A technique facilitates a fracturing operation by maintaining the heterogeneity of proppant fluid as it is injected into reservoir fractures. The technique comprises using a blender to deliver proppant material in a pulsating manner to create pulses of proppant. The pulses of proppant are mixed with a fluid to create a proppant slurry having the pulses of proppant material separated by a second fluid. The proppant slurry is then split between a plurality of pumps which are operated to pump the slurry to a well. To maintain heterogeneity, the pump rates of the pumps are individually adjusted to control dispersion of the pulses of proppant downstream of the pumps and to substantially maintain the separated pulses of proppant material in the slurry. A wide variety of other system adjustments also may be made for enhancing the ability of the overall fracturing system to maintain separated pulses of concentrated proppant material.

Description

PRIORITY

This application claims priority as a nonprovisional patent application of U.S. Provisional Patent Application Ser. No. 61/827,866 filed May 28, 2013 with the same title which is incorporated by reference herein.

**EXCERPTED DATA:**
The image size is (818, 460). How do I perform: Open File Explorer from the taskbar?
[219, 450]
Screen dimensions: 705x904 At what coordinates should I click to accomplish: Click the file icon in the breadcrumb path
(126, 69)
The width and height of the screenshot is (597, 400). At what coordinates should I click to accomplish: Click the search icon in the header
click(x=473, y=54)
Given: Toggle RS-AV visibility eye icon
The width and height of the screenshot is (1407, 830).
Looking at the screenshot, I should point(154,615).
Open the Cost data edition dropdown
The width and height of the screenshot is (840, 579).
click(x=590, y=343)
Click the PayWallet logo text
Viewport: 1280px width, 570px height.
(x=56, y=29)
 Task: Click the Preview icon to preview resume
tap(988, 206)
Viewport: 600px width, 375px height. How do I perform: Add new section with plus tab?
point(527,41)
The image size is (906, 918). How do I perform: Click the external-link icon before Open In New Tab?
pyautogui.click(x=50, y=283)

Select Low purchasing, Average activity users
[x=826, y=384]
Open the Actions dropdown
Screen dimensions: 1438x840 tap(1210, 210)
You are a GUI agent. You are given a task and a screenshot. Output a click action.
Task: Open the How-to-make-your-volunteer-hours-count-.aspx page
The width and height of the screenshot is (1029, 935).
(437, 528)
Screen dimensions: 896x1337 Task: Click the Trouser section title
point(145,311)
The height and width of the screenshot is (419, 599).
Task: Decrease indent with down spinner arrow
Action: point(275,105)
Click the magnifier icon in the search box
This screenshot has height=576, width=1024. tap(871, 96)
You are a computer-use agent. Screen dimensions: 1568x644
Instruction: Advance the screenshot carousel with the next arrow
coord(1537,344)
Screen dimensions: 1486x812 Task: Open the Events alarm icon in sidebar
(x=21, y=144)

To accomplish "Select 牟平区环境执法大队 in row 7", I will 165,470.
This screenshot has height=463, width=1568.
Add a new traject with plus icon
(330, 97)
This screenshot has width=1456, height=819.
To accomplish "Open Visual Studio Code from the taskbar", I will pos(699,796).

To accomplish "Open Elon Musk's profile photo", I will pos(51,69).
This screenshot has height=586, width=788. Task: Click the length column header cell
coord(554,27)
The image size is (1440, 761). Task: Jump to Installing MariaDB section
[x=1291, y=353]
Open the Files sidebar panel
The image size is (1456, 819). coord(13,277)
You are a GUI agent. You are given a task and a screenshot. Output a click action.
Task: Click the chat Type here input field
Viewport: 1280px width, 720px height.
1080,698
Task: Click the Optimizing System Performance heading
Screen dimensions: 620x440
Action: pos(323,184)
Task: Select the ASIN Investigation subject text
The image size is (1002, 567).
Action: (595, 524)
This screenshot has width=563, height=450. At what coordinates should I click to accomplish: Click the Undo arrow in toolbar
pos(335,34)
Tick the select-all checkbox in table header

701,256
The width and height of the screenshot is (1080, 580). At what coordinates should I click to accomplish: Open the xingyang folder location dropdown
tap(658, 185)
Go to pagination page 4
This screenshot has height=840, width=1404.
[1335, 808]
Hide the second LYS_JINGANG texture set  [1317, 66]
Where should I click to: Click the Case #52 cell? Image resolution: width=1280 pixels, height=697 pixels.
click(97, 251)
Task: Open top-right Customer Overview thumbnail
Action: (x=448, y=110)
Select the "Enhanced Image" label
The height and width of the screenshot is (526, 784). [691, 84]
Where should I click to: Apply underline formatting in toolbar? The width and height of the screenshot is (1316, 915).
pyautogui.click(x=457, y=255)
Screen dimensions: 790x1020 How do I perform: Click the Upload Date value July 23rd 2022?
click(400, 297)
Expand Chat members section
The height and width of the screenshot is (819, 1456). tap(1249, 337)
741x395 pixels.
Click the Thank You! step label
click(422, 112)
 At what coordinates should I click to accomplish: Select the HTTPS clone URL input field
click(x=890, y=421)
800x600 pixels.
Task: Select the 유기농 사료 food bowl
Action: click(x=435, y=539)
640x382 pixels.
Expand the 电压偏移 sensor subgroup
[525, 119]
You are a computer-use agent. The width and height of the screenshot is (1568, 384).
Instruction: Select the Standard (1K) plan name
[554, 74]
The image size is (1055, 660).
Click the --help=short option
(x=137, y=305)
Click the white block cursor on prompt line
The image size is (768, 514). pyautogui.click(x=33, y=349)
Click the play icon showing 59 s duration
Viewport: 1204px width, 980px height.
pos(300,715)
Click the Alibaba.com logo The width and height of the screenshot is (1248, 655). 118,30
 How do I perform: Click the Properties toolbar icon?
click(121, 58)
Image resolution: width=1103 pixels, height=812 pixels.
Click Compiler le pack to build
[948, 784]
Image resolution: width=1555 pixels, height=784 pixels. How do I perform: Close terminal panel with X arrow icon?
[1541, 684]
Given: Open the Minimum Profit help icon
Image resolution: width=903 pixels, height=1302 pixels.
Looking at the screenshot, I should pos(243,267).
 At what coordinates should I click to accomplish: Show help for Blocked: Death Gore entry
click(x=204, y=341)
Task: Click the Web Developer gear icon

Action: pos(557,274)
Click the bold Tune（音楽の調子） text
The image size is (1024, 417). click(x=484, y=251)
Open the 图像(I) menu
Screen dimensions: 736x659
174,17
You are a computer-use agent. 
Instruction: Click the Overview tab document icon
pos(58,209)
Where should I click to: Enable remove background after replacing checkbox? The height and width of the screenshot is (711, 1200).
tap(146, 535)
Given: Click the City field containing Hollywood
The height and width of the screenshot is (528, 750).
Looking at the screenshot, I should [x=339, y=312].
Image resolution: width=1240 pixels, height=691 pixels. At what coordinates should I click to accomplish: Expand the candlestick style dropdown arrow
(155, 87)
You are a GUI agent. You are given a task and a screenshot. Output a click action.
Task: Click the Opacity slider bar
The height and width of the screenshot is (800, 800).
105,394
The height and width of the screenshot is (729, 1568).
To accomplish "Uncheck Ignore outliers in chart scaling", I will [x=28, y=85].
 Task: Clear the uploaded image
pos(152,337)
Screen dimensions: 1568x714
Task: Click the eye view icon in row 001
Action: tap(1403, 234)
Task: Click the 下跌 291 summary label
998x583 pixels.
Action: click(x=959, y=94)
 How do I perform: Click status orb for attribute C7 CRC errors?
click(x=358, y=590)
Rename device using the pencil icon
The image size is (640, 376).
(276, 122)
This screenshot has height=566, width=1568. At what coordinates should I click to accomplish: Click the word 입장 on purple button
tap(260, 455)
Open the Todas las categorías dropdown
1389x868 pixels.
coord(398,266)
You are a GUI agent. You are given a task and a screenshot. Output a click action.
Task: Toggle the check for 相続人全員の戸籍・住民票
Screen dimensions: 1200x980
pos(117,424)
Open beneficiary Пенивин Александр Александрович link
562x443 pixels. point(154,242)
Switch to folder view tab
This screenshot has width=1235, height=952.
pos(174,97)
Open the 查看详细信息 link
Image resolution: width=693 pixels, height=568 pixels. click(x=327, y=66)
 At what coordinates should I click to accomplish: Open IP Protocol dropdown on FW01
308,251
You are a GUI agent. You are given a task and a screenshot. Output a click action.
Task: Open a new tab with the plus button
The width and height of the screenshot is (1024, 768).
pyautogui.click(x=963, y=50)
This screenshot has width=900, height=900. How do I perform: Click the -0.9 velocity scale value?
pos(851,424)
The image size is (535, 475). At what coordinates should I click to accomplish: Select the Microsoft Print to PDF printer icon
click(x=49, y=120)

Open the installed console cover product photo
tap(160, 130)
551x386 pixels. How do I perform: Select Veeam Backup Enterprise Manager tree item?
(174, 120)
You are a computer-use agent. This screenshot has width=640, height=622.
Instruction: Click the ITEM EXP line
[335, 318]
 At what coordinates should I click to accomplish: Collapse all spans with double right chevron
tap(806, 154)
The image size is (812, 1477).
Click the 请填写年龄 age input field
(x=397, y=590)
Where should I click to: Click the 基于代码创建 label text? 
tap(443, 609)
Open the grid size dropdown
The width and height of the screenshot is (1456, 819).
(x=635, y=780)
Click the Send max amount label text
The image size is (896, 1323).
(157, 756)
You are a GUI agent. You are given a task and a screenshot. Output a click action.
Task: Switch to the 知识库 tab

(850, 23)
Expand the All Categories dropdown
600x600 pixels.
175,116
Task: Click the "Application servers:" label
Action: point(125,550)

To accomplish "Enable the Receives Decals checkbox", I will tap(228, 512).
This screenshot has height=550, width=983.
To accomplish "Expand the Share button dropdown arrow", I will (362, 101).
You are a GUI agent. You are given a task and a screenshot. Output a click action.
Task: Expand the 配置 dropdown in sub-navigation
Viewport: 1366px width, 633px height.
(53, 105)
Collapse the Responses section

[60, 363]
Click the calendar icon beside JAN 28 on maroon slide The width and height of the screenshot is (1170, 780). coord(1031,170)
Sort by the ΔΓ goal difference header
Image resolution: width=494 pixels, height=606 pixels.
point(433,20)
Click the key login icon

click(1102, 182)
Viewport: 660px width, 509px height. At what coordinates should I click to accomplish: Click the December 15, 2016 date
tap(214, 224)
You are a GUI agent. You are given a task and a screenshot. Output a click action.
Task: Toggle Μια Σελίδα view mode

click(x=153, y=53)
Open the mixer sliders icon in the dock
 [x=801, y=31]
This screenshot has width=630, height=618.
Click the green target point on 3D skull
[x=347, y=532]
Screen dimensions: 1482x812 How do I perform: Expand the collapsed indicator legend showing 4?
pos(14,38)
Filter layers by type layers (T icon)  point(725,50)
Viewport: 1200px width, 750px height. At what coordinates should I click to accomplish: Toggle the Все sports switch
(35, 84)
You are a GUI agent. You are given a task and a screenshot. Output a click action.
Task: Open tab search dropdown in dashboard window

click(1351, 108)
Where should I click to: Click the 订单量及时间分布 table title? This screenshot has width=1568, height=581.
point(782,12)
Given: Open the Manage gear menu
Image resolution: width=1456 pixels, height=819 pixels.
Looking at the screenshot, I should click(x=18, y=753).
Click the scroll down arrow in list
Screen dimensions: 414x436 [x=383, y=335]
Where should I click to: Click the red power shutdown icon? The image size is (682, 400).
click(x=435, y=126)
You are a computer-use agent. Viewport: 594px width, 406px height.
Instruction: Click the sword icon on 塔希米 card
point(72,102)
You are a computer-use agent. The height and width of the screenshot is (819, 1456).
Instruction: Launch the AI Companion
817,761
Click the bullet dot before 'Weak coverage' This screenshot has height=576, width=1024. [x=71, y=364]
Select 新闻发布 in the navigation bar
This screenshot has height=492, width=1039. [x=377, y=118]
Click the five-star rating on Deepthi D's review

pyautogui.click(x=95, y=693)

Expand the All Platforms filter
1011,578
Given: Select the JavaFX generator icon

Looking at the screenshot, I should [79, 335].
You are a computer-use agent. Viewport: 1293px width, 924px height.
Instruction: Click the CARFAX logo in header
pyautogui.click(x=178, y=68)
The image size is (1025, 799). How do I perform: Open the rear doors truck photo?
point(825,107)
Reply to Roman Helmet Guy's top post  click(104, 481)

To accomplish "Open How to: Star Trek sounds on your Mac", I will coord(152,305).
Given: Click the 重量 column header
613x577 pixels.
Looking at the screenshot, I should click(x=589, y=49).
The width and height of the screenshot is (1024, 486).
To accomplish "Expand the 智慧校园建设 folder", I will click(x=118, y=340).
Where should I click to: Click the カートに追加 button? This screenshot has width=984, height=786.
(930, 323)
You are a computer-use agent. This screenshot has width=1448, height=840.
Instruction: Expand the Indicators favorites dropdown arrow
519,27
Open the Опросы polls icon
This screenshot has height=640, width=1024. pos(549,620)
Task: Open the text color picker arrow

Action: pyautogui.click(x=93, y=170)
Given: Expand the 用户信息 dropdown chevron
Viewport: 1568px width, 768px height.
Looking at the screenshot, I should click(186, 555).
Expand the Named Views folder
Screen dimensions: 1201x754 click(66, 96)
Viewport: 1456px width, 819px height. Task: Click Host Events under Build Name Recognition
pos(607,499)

**DO THIS:**
In the fracturing excerpt, transcribe the passage between "Description" and "by reference herein.", inclusive. The lines have no connection to the fracturing excerpt.

**OUTPUT BELOW:**
Description

PRIORITY

This application claims priority as a nonprovisional patent application of U.S. Provisional Patent Application Ser. No. 61/827,866 filed May 28, 2013 with the same title which is incorporated by reference herein.